What you should do: Render the lines of the listing from the one containing "Given: Select the" through the end, inclusive, as a JSON list of strings with one string per line and no blank lines. Leave the pictures out.

Dataset excerpts:
******
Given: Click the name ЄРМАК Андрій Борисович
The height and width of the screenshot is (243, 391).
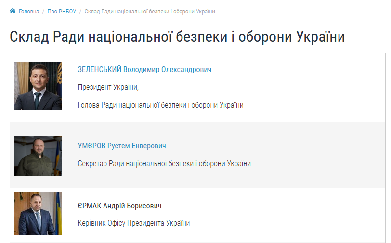Looking at the screenshot, I should [x=119, y=206].
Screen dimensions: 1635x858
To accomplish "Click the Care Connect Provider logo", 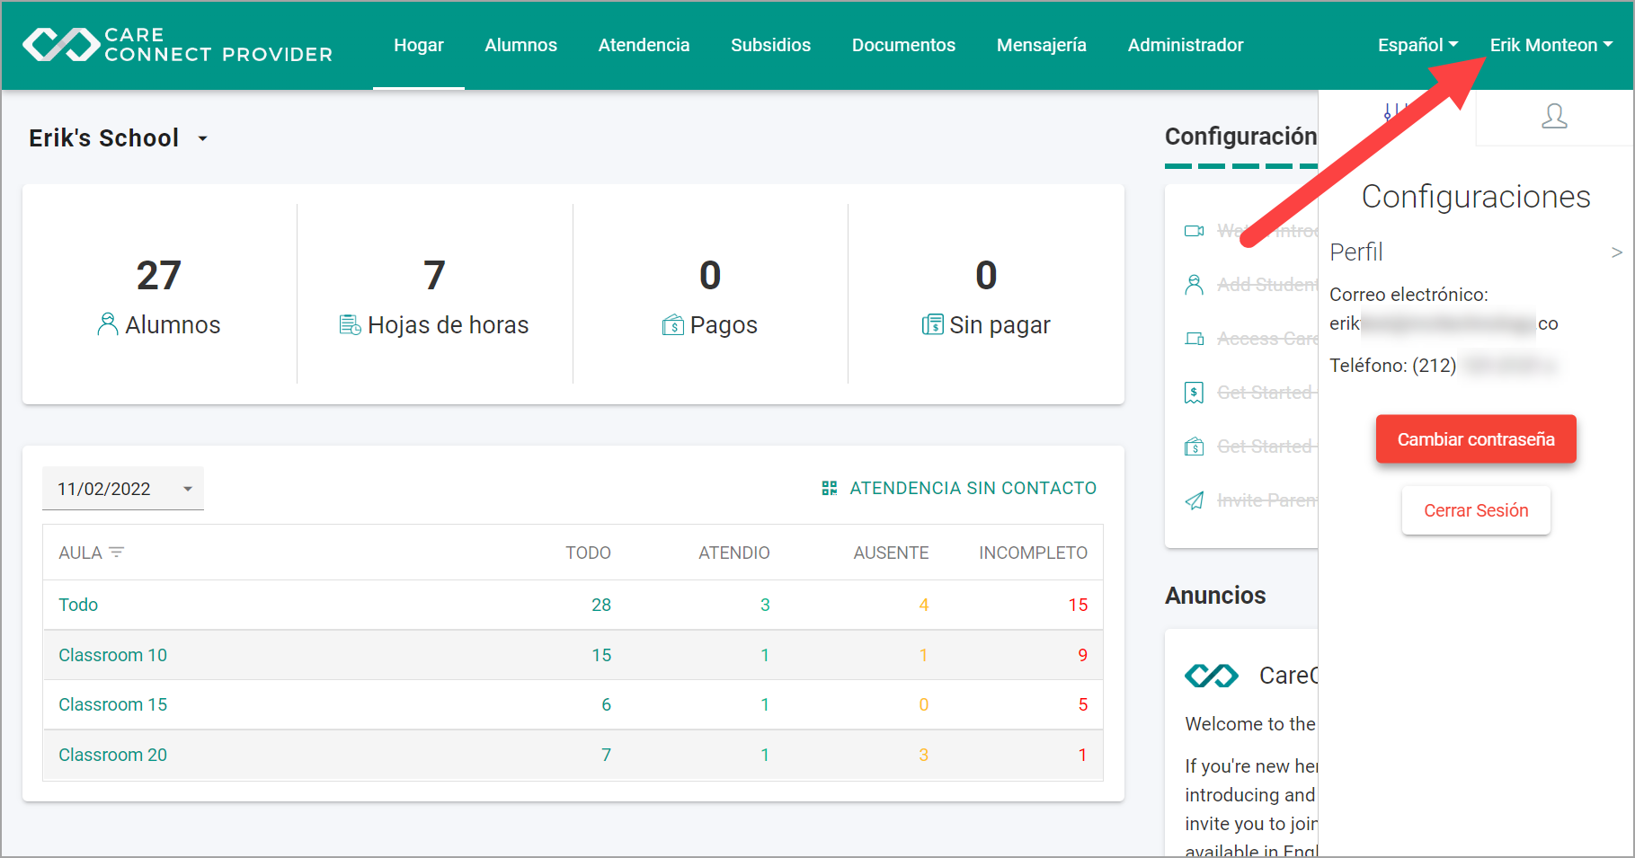I will tap(177, 45).
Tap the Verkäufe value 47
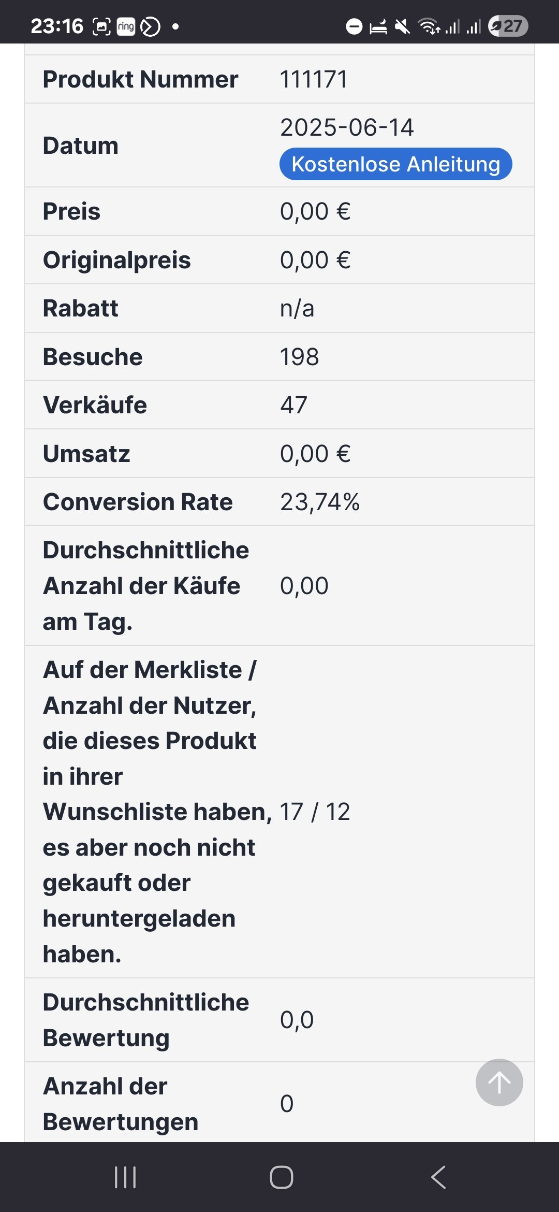 (x=293, y=405)
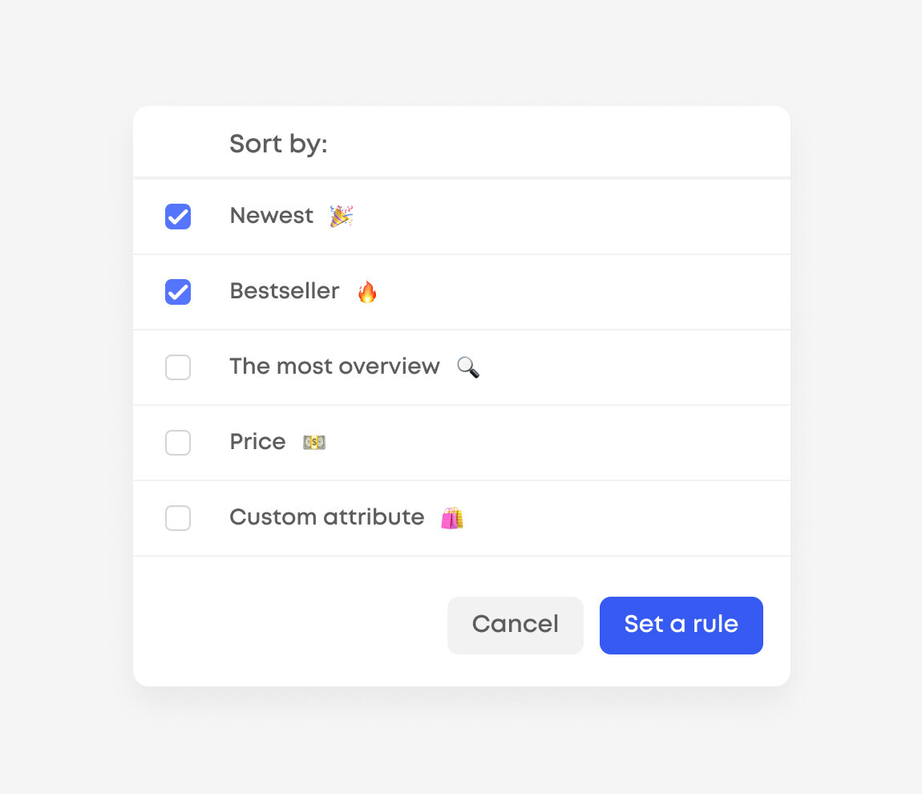
Task: Select the Newest option label
Action: point(271,216)
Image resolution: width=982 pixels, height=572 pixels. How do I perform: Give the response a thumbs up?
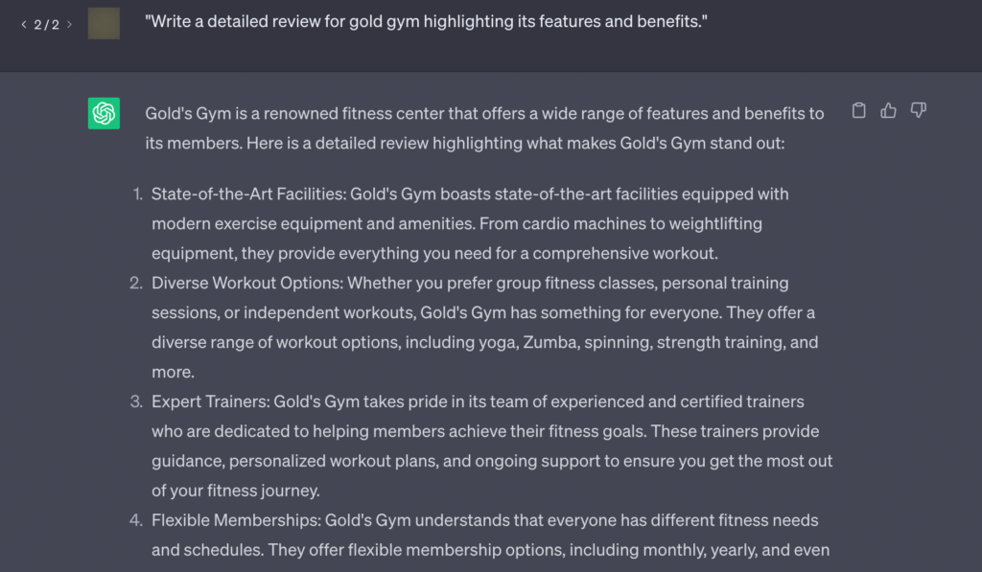889,111
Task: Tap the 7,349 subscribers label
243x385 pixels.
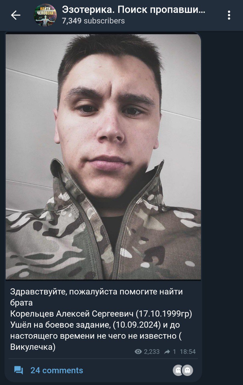Action: [93, 21]
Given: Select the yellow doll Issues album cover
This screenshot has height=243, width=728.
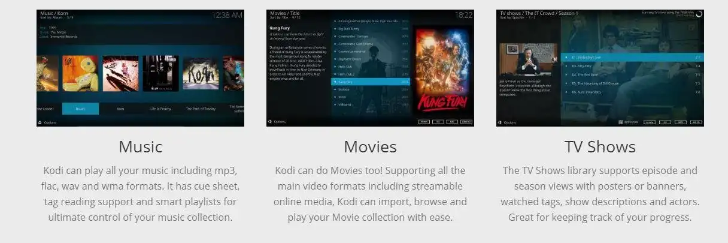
******
Result below:
[
  "Given: Select the yellow doll Issues album cover",
  "This screenshot has height=243, width=728."
]